Closed mildbyte closed 11 months ago
Note that CREATE EXTERNAL TABLE
statement goes through, the error occurs when trying to create an actual delta table (i.e. materialize it from the external table):
$ curl -i -H "Content-Type: application/json" http://127.0.0.1:8080/q -d@- <<EOF
{"query": "CREATE EXTERNAL TABLE test STORED AS PARQUET LOCATION '/Users/markogrujic/Downloads/issue_reactions.parquet'"}
EOF
HTTP/1.1 200 OK
content-type: application/octet-stream
vary: Authorization, Content-Type, Origin, X-Seafowl-Query
content-length: 0
date: Tue, 30 May 2023 08:23:21 GMT
$ curl -i -H "Content-Type: application/json" http://127.0.0.1:8080/q -d@- <<EOF
{"query": "CREATE TABLE test AS SELECT * FROM staging.test"}
EOF
HTTP/1.1 400 Bad Request
vary: Authorization, Content-Type, Origin, X-Seafowl-Query
content-length: 65
date: Tue, 30 May 2023 08:23:46 GMT
Arrow error: Schema error: Invalid data type for Delta Lake: Null
The reason is that delta-rs does not handle arrow_schema::datatype::DataType::Null
; in fact, a proper type for this case seems to be lacking in the Delta protocol itself: https://github.com/delta-io/delta/blob/master/PROTOCOL.md#schema-serialization-format
It sounds like this might not be easily fixable. But is it at least detectable? I think it would be helpful if the error message contained some specific indication that the error was due to the table being empty.

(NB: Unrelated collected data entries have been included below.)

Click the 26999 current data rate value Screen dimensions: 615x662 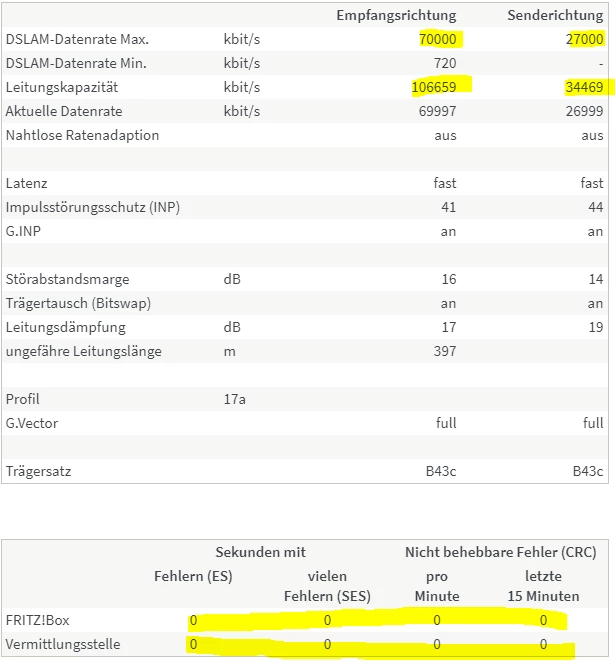(584, 111)
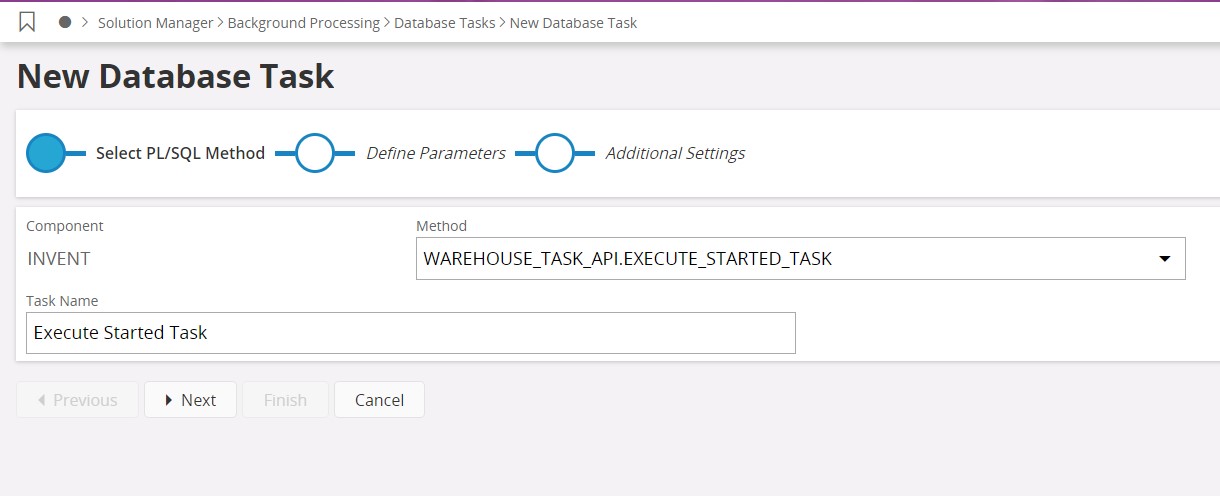Click the arrow icon on the Next button
This screenshot has height=496, width=1220.
click(169, 400)
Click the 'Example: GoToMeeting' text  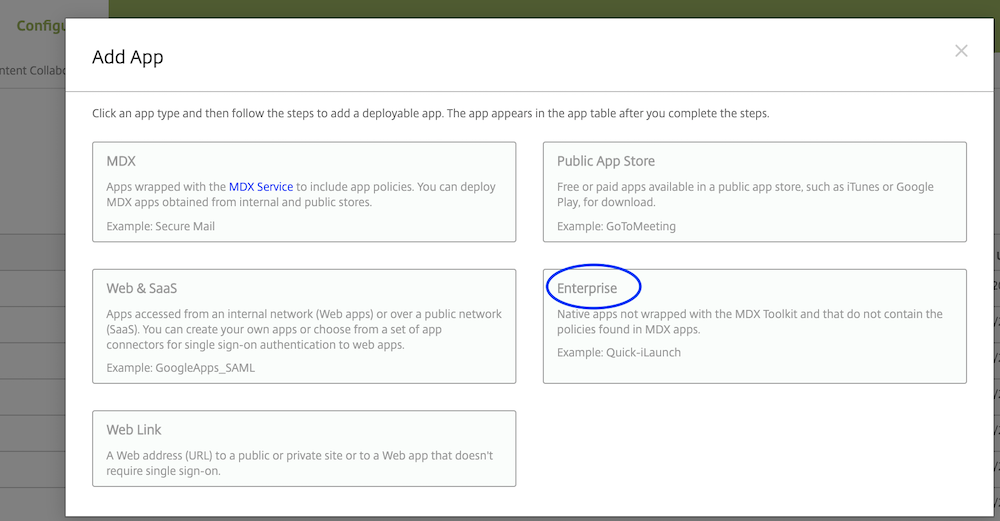616,226
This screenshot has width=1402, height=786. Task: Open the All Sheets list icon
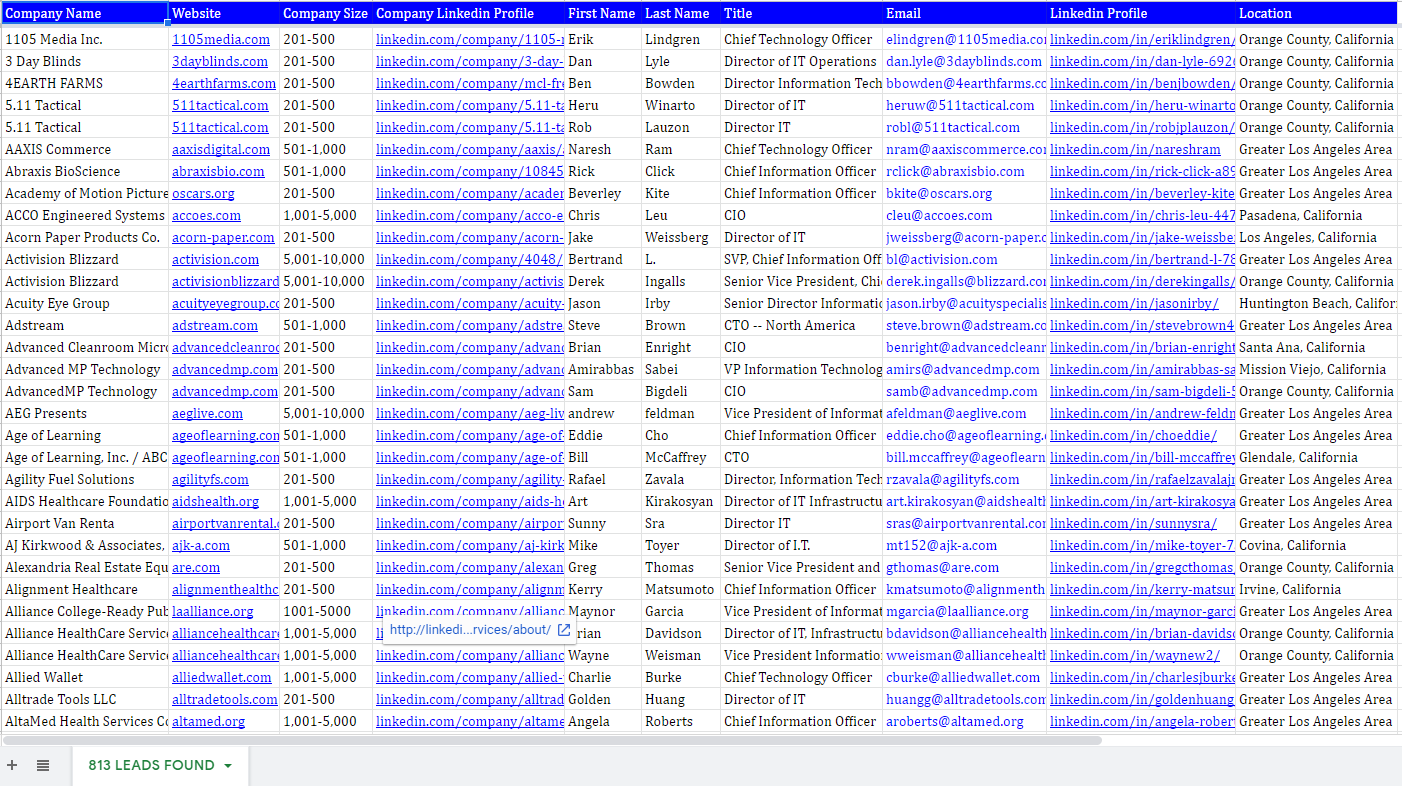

Alternatively/additionally (and separately to any issue here), we could have Splitgraph forward the same error to the user to indicate the reason (atm you just see a failed export and need to check the logs). Or Splitgraph could return an error if the query is empty, before attempting to import the empty result into Seafowl.
Maybe the ideal behavior would be to replace the import with a CREATE TABLE
statement that creates the table with a schema matching the (expected?) schema of the (empty) query result, since we presumably have that available at the time of exporting from Splitgraph (we have the schema for all tables, and either we're exporting a table itself with SELECT *
, or we're exporting the result of some query that references tables for which we know the schema).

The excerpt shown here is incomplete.